Le printemps 2017 des j-dramas

Par , le 12 avril 2017

Les jonquilles, le soleil et les températures très douces ne trompent pas : le printemps est parmi nous depuis plusieurs semaines. Et donc cela signifie que de nouvelles séries japonaises s’annoncent. Comme pour l’hiver dernier, j’ai décidé de ne proposer qu’un récapitulatif plus succinct que d’habitude. Les productions m’intéressant le plus – pour des raisons parfois hautement discutables – disposent d’une petite étoile (★) à la fin de leur description. Comme d’habitude, seuls les renzoku sont abordés, les tanpatsu étant volontairement mis de côté.

(Si l’affiche, le lien vers le site officiel ou la page Drama Wiki ne sont pas indiqués ici, c’est qu’ils ne sont pas encore disponibles ; je les ajouterai dès que possible. Il en va de même en ce qui concerne le synopsis de certaines séries.)

4-go Keibi

Chaîne : NHK
Début : 8 avril 2017
Site officielFiche Drama Wiki

Ils ne se ressemblent absolument pas, mais doivent collaborer pour assurer la protection de leurs clients aux profils très variés.

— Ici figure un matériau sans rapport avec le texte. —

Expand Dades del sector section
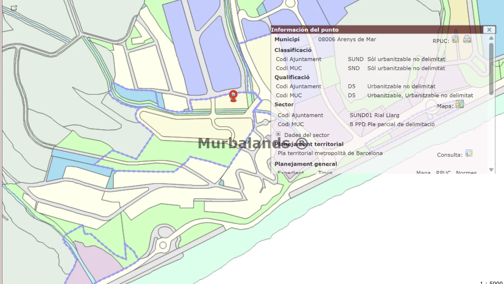The height and width of the screenshot is (284, 504). [278, 135]
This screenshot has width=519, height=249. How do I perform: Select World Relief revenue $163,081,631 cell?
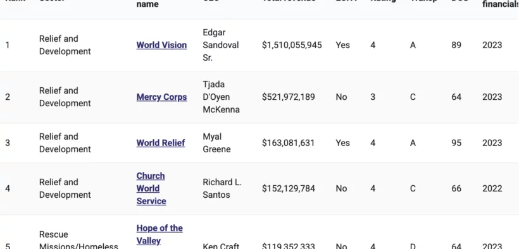pos(288,143)
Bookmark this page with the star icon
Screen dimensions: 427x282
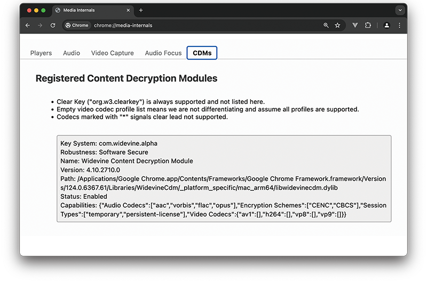pyautogui.click(x=337, y=25)
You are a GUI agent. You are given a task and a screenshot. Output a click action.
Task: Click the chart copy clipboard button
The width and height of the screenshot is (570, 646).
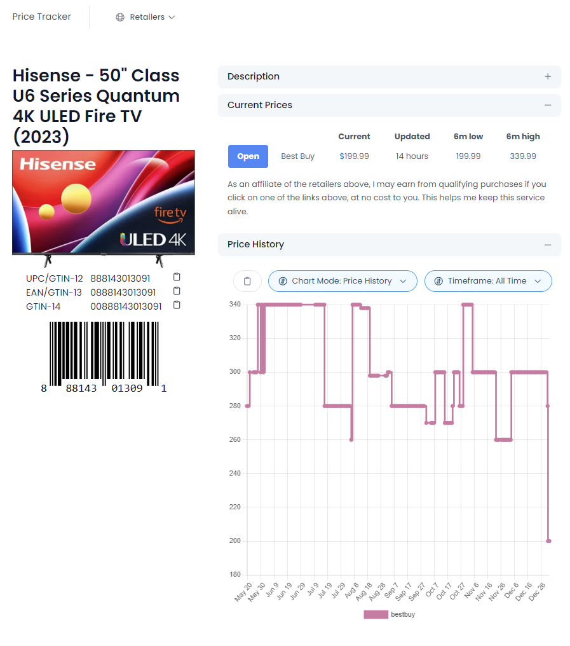[x=248, y=281]
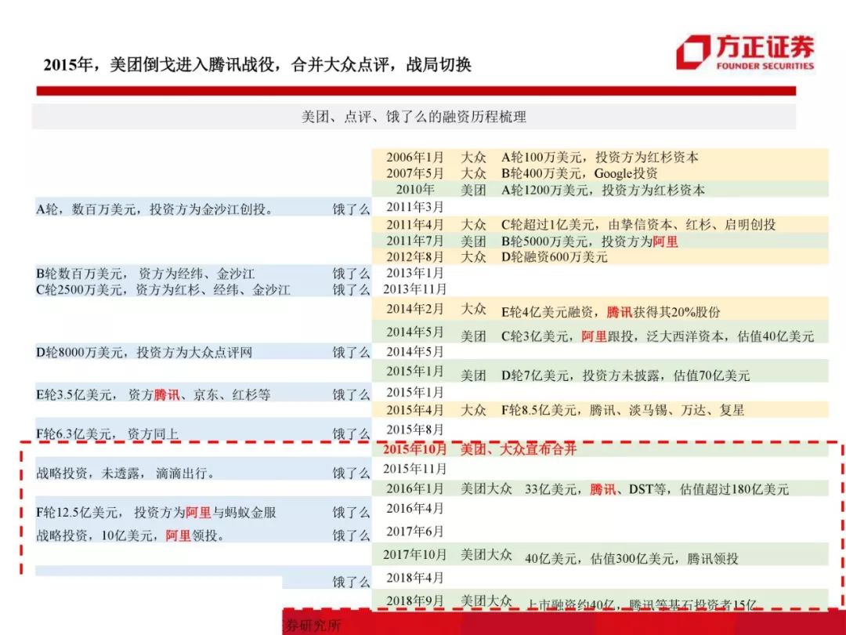846x635 pixels.
Task: Click the Founder Securities logo icon
Action: (x=692, y=53)
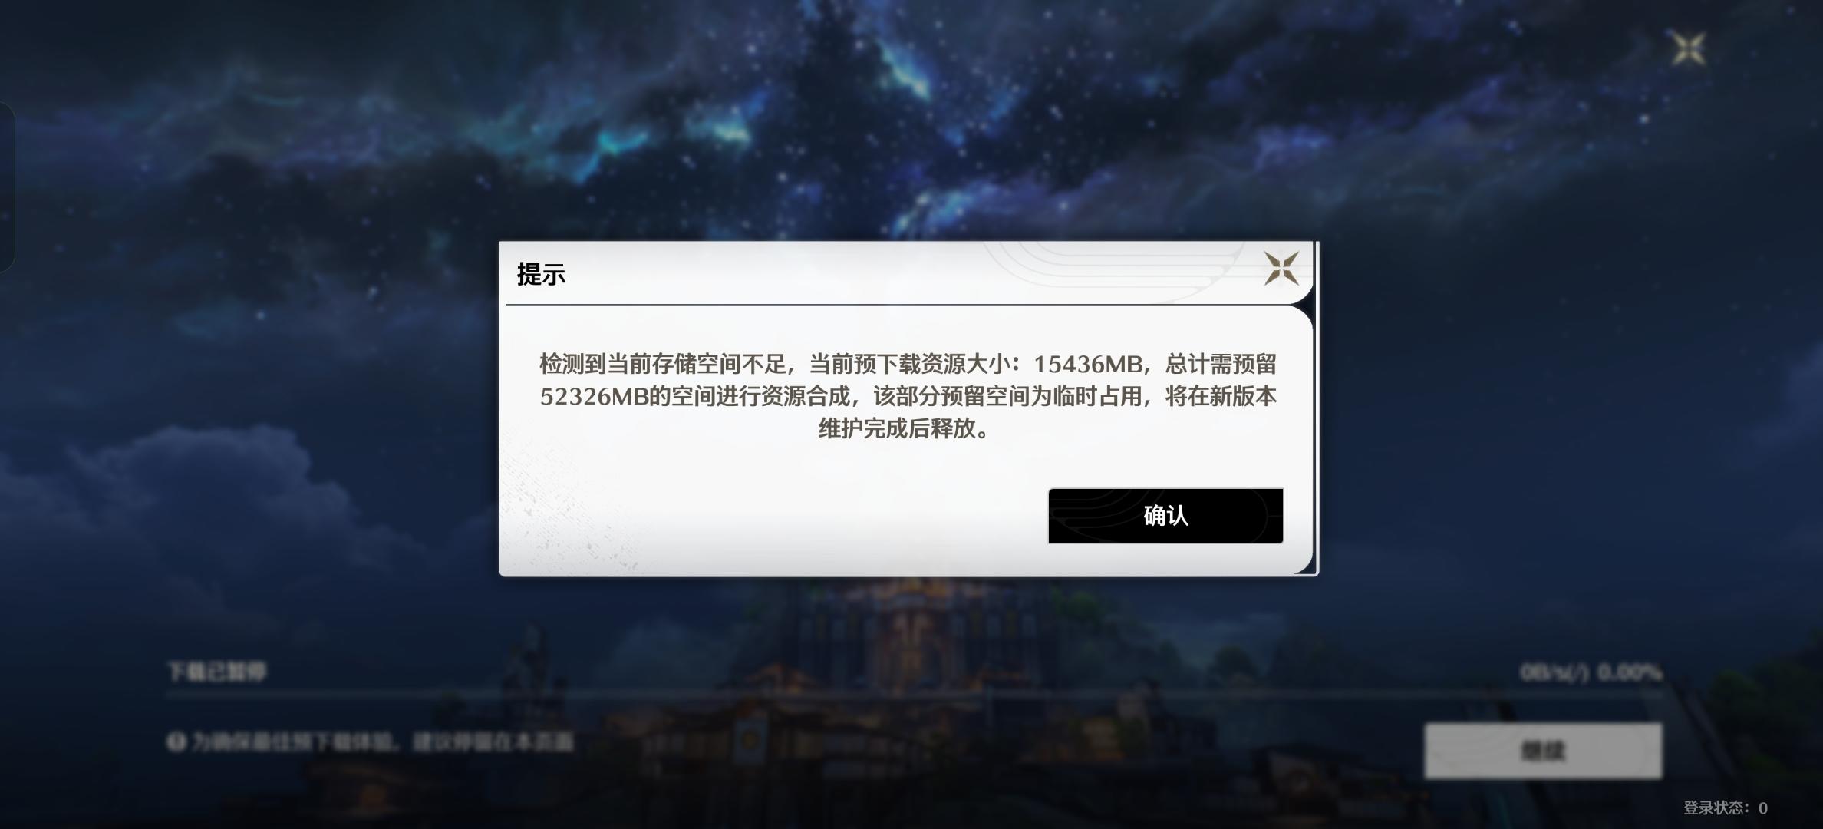Viewport: 1823px width, 829px height.
Task: Close the 提示 dialog with its X icon
Action: point(1281,269)
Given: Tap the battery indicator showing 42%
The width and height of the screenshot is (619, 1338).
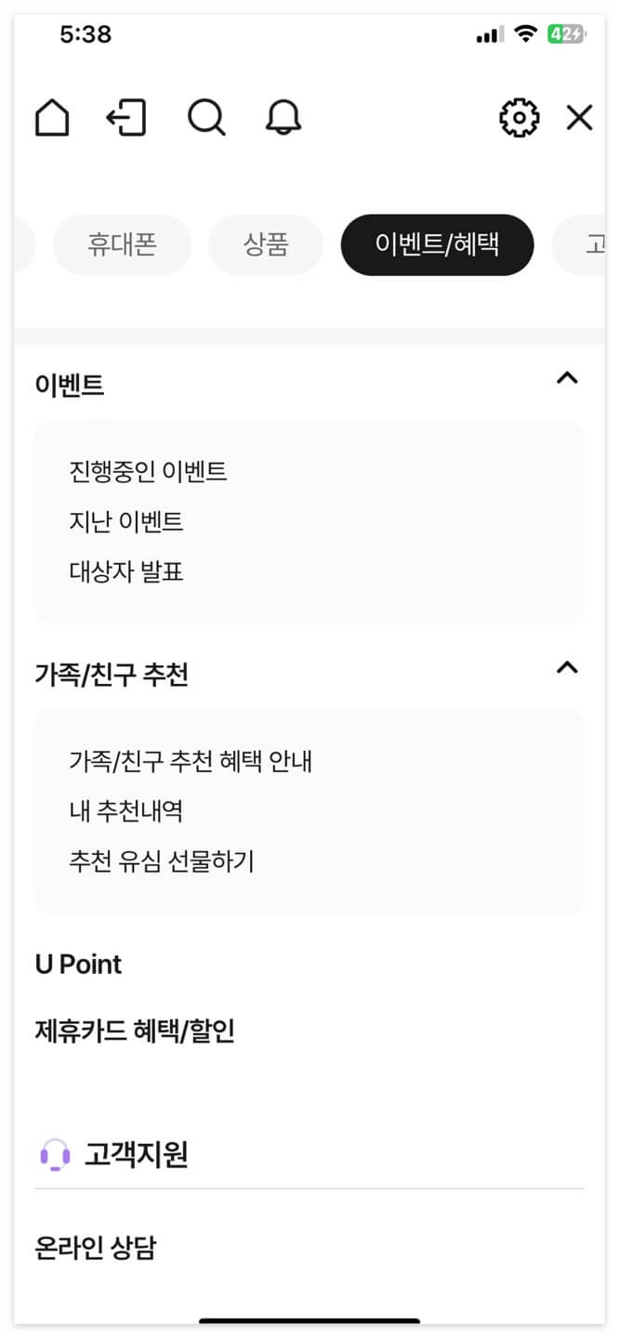Looking at the screenshot, I should [568, 31].
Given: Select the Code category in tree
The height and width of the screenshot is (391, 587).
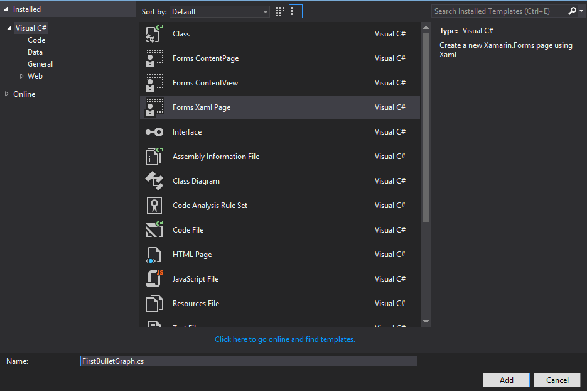Looking at the screenshot, I should coord(36,40).
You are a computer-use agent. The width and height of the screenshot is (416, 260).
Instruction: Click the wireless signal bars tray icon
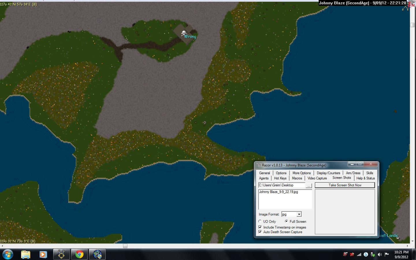(x=359, y=255)
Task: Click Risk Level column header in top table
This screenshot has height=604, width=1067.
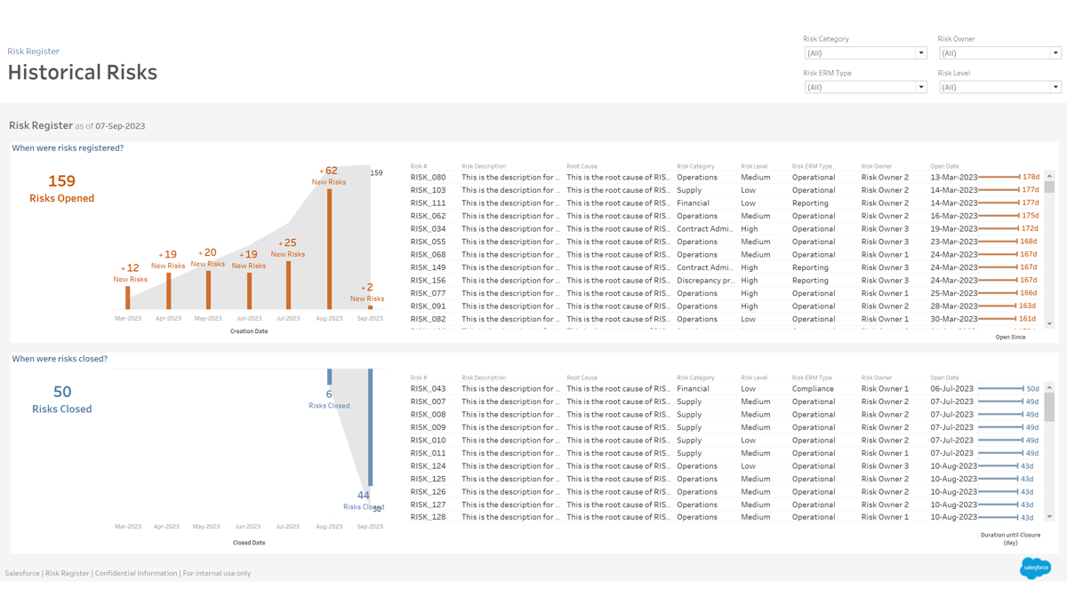Action: tap(754, 166)
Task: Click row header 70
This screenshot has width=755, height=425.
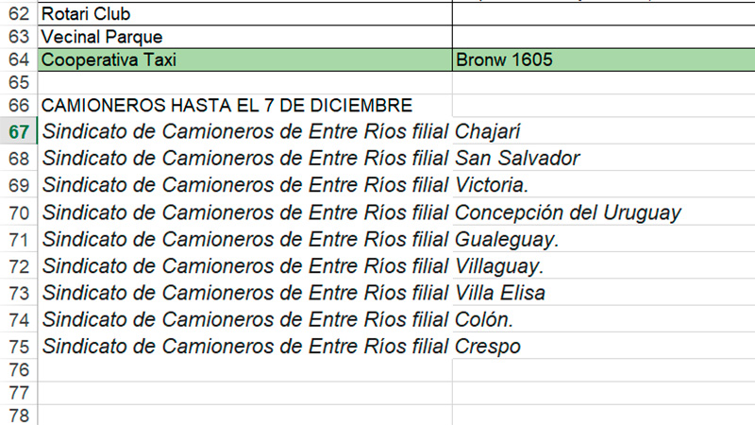Action: coord(18,213)
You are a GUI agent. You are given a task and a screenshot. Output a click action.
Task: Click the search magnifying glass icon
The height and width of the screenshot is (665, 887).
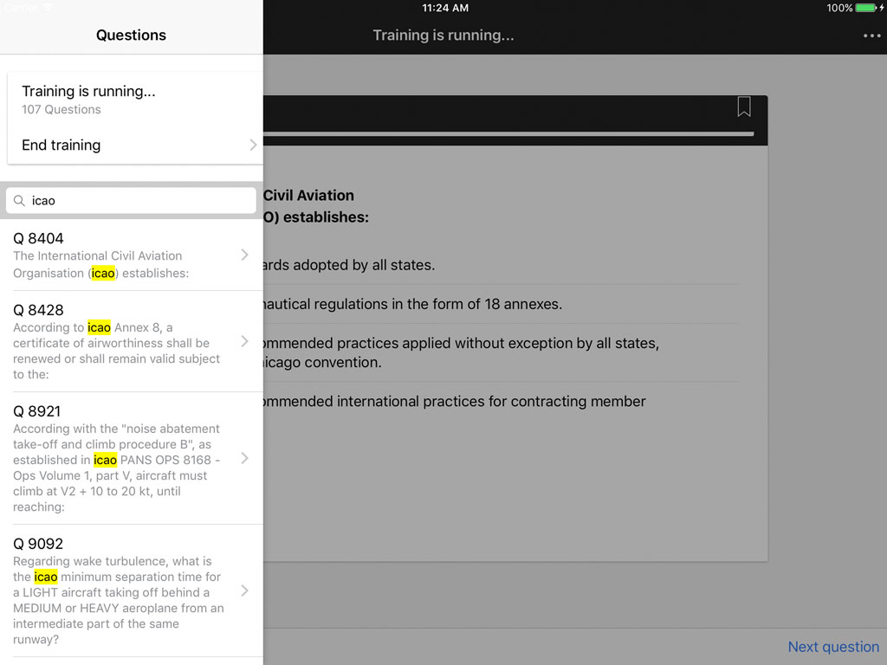[x=19, y=200]
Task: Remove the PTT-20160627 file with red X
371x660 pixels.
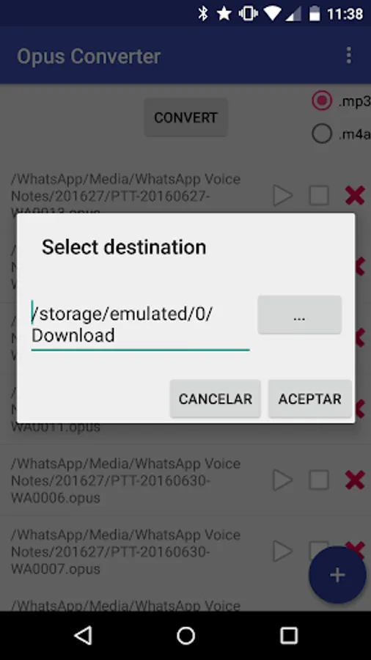Action: click(355, 196)
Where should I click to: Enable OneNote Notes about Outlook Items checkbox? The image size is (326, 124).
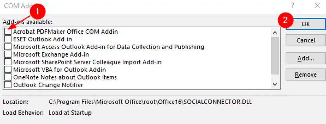coord(8,77)
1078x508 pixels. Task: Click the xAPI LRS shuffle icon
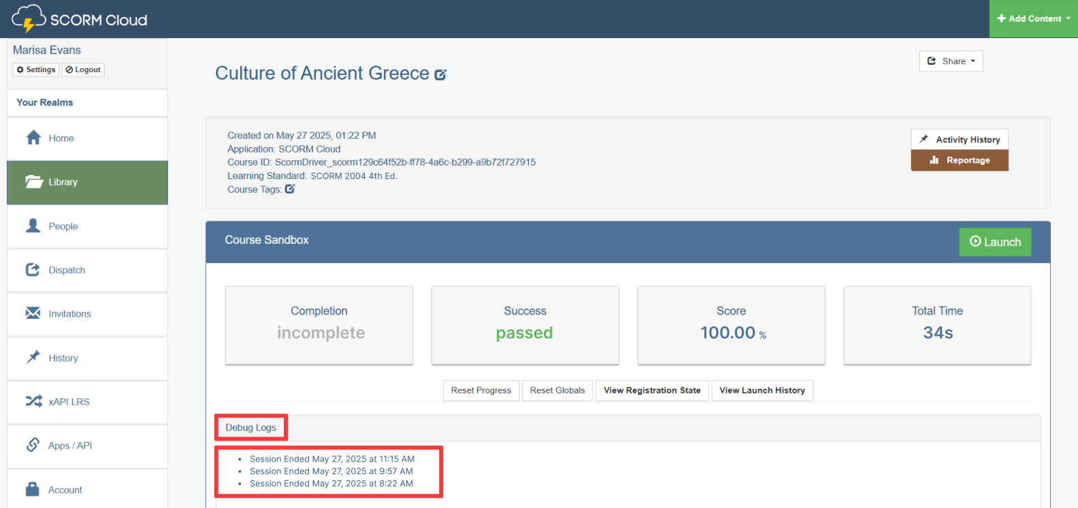coord(33,402)
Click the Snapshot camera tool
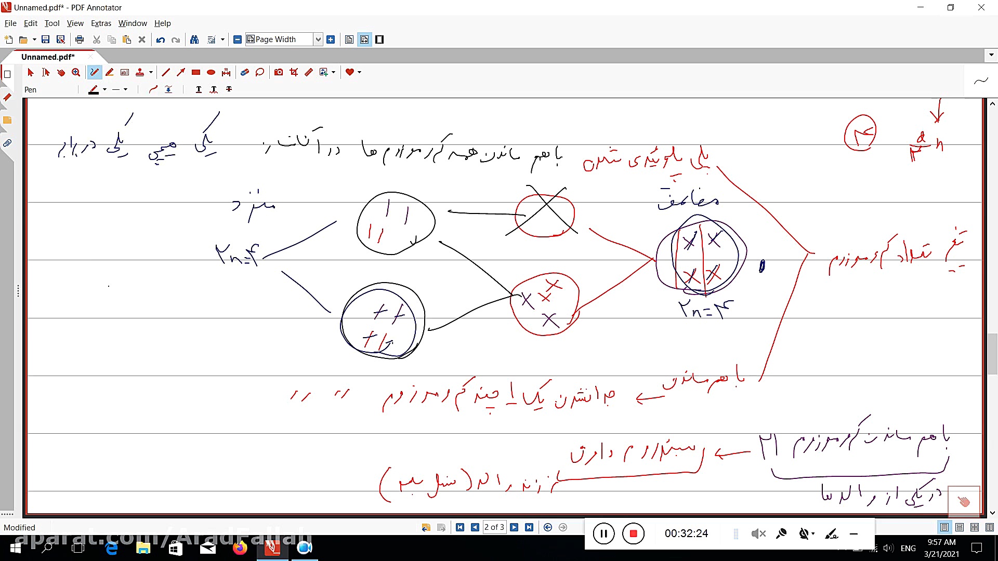The height and width of the screenshot is (561, 998). tap(279, 72)

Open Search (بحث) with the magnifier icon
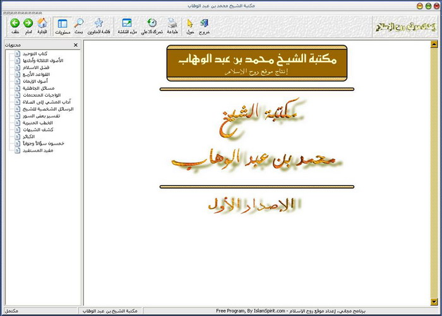coord(79,23)
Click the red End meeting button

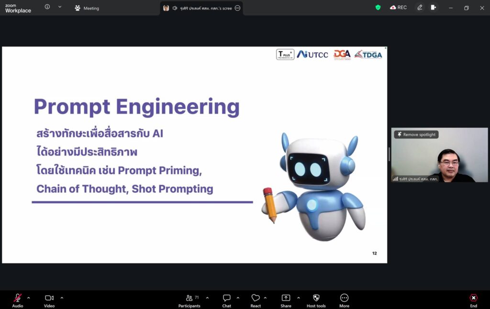(473, 298)
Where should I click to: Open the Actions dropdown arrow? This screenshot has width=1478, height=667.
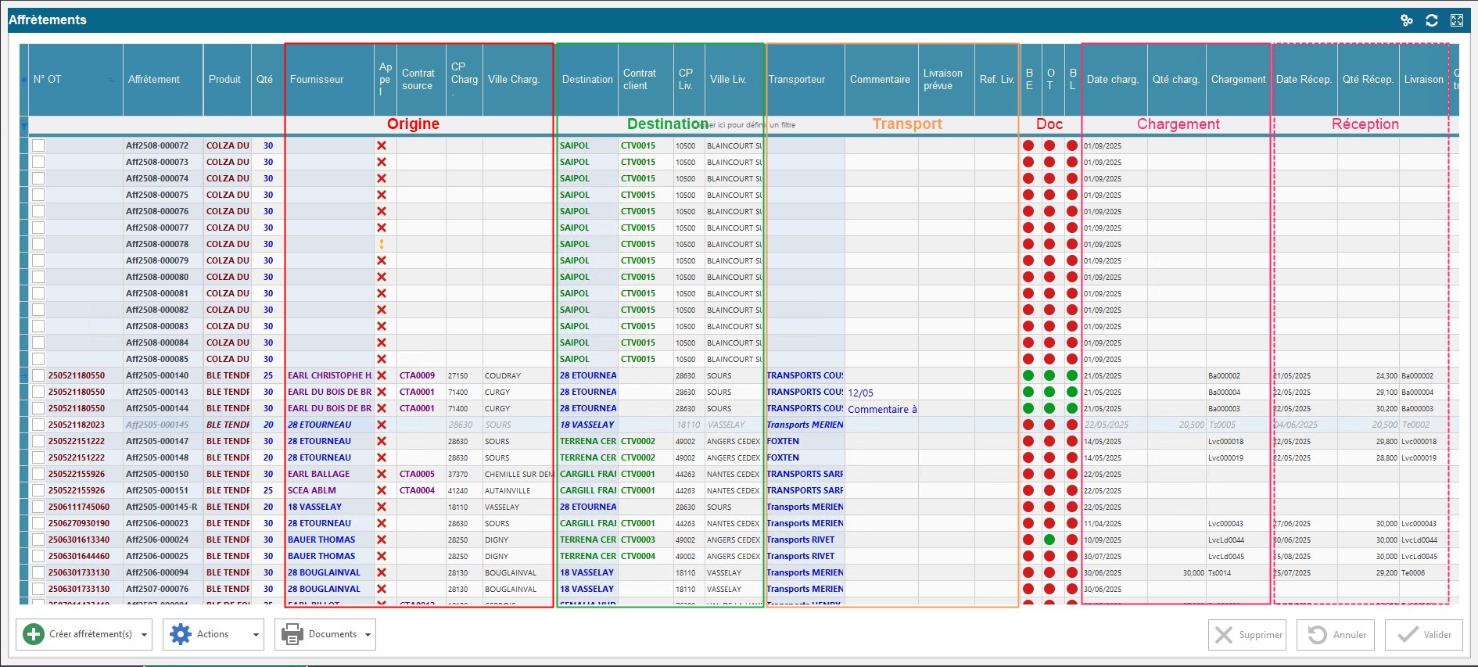coord(256,635)
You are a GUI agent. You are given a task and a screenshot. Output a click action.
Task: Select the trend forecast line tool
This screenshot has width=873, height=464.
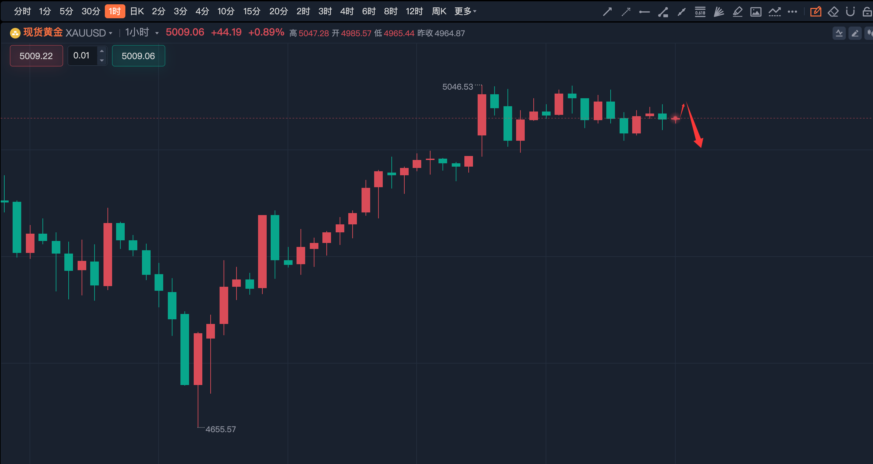pos(774,12)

Deux gardes du corps n’ayant à l’origine aucune appétence pour ce travail se retrouvent dans des situations parfois compliquées, alimentées par l’insouciance du jeune et la couardise du plus âgé. Des scénarios de cette trempe pullulent depuis la nuit des temps et habituellement, je les fuis comme la peste. Mais je suis convaincue que le duo que forment Kubota Masataka et Kitamura Kazuki, deux acteurs pour qui j’ai beaucoup de sympathie, peut faire des étincelles, à condition que l’écriture suive. La série promet sur le papier action et vitamines, avec une dose féminine grâce à Abe Junko et Kimura Tae. (★)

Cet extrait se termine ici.